Monday, August 29, 2005

can you hear me doctor wu?

I got into Minutemen fairly late in life, but I think they're a great example of how the US concept of punk can be way more interesting than it's UK counterpart. Just look at the SST roster from the early-mid 80s - Black Flag, Meat Puppets, Husker Du, Sonic Youth and Minutemen. All completely stylistically different but all punk in the real sense - doing it for themselves and embracing all aspects of a musical "alternative" to the mainstream.
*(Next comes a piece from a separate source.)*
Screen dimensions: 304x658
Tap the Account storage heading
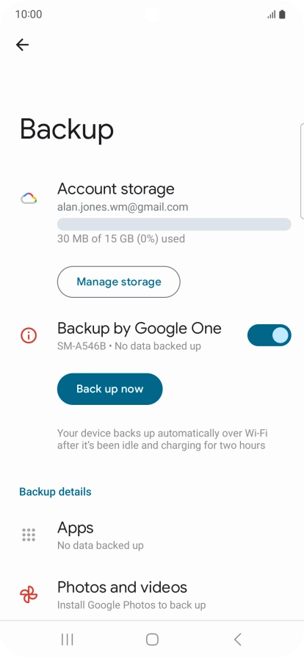[x=115, y=189]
It was more about how you carried yourself than how you sounded and these artists shared a set of ideals and a way of working that bound them together more than a homogenous sound.

Minutemen - Viet Nam

Minutemen didn't sound punk and they certainly didn't look the part (see lead singer D.Boon above), but they were more punk than many other bands, living the DIY ethic in all aspects of their day-to-day dealings, releasing 12 records in five years both on SST and their own New Alliance label. They took the energy and idealism of punk and fused it with a more expansive musical vision and a committed political ideology - you can see that they took a lot of their cues from Talking Heads, Wire and the Pop Group.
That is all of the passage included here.